Sobre

O Mecha Hayabusa conecta a ferramenta de análise de logs de eventos do Windows Hayabusa a grandes modelos de linguagem (LLMs) por meio do Model Context Protocol (MCP), possibilitando perícia digital e caça a ameaças orientadas por linguagem natural. Os analistas podem investigar conjuntos de dados de logs de eventos do Windows baseados em CSV usando recursos como análise de táticas do MITRE ATT&CK, extração de IOC, correlação de movimento lateral, decodificação de PowerShell e análise de linha do tempo centrada no host.

As linhas do tempo em CSV do Hayabusa são automaticamente convertidas em um banco de dados local DuckDB, permitindo que os LLMs realizem análises rápidas e estruturadas sobre grandes conjuntos de dados de logs. O sistema oferece recursos como troca e perfilamento de conjuntos de dados, execução de SQL somente leitura, busca entre campos, agregação de títulos de regras, sumarização por janela de tempo, análise de linha do tempo do host, análise do campo Details, extração de IOC, decodificação de PowerShell codificado em Base64 e correlação de movimento lateral.

O Mecha Hayabusa também inclui uma investigation skill dedicada que padroniza o fluxo de trabalho de DFIR e oferece suporte à geração estruturada de relatórios de incidentes em japonês ou inglês.
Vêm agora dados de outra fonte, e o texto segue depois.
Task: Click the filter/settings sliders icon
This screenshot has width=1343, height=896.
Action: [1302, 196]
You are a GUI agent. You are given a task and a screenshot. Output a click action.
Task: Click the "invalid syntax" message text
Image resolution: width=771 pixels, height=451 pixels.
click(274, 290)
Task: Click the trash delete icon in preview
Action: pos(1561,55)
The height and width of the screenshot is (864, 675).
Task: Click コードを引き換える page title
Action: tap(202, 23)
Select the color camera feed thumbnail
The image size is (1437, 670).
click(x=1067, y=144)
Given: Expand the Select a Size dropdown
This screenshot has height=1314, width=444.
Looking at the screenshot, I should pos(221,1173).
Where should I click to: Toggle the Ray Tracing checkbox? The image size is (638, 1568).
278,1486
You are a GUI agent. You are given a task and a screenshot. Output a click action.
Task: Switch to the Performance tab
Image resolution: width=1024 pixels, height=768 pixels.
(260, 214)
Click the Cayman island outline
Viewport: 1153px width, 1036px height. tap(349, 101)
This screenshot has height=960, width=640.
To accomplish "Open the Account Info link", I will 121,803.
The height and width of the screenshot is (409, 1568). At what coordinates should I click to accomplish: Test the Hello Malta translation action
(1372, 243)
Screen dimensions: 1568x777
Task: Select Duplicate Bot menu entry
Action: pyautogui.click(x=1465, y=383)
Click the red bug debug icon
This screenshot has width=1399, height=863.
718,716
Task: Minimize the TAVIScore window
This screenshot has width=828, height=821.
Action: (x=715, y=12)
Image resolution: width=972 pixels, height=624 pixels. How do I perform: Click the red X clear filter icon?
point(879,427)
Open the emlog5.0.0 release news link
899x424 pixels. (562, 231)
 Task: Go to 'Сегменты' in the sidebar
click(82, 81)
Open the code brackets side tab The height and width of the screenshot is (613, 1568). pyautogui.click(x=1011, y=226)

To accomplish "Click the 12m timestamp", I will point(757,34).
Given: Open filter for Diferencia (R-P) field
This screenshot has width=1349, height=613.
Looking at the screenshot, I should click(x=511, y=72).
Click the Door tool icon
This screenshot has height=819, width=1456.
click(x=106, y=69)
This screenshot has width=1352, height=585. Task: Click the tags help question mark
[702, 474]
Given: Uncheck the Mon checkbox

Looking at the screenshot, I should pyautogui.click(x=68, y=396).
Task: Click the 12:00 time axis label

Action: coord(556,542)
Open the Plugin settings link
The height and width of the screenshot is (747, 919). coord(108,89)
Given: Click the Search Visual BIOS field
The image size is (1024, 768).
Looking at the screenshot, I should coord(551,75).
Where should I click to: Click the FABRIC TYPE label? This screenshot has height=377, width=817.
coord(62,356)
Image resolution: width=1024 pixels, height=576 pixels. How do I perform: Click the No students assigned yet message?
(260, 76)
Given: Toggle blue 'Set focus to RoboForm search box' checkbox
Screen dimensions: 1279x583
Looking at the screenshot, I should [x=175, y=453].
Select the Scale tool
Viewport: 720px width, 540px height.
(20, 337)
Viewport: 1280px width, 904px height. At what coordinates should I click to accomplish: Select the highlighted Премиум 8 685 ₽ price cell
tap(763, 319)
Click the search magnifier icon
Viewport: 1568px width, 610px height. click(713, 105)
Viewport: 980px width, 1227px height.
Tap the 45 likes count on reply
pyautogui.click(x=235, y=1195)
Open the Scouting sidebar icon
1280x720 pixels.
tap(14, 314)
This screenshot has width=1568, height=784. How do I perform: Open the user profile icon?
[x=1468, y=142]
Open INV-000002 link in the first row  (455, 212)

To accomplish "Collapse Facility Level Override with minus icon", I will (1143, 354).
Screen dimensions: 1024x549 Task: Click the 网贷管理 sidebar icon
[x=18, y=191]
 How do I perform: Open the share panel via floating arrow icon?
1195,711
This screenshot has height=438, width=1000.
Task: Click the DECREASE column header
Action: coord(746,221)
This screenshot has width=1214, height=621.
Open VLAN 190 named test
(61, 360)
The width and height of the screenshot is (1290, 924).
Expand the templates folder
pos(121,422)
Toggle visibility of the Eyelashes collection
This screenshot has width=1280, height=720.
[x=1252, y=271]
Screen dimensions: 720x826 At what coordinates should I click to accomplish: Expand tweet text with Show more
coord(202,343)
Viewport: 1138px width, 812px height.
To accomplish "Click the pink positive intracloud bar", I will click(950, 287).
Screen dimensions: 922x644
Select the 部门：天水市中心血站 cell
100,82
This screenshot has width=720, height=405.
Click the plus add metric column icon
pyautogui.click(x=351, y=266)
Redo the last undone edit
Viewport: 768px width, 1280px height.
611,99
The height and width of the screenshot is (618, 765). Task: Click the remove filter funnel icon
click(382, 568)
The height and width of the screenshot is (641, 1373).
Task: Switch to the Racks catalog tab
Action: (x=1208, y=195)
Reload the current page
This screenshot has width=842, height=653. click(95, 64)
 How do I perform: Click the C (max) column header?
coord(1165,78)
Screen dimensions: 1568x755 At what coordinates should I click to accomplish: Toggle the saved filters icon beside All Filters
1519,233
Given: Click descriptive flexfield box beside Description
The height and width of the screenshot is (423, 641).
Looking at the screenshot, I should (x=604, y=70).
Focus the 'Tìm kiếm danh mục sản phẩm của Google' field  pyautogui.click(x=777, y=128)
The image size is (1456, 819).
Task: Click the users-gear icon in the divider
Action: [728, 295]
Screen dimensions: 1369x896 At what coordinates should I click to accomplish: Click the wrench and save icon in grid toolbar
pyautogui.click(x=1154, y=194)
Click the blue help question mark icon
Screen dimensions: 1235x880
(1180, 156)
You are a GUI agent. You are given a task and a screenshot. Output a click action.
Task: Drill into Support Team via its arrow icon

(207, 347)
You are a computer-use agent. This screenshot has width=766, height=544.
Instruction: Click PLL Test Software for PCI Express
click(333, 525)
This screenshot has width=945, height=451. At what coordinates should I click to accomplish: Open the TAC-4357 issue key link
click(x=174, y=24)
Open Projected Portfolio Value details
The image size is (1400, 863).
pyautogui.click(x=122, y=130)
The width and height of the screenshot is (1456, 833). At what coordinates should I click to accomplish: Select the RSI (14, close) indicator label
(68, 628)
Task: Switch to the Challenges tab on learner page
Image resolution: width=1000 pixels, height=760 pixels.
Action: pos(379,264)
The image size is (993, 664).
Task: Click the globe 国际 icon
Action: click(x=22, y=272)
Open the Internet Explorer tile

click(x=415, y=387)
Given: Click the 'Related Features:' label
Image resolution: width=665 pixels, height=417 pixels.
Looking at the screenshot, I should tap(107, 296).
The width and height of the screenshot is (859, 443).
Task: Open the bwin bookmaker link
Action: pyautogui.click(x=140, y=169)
A principal inovação do Mecha Hayabusa é permitir que um LLM execute um fluxo de trabalho estruturado de investigação DFIR por meio do MCP, em vez de atuar como uma simples interface de busca. Essa abordagem dá suporte a todo o ciclo de vida da investigação—desde a triagem do conjunto de dados e o desenvolvimento de hipóteses até a análise da fase de ataque, a investigação em nível de host, a correlação de movimento lateral e a geração do relatório final—ao mesmo tempo em que melhora a consistência e a eficiência para os respondedores de incidentes.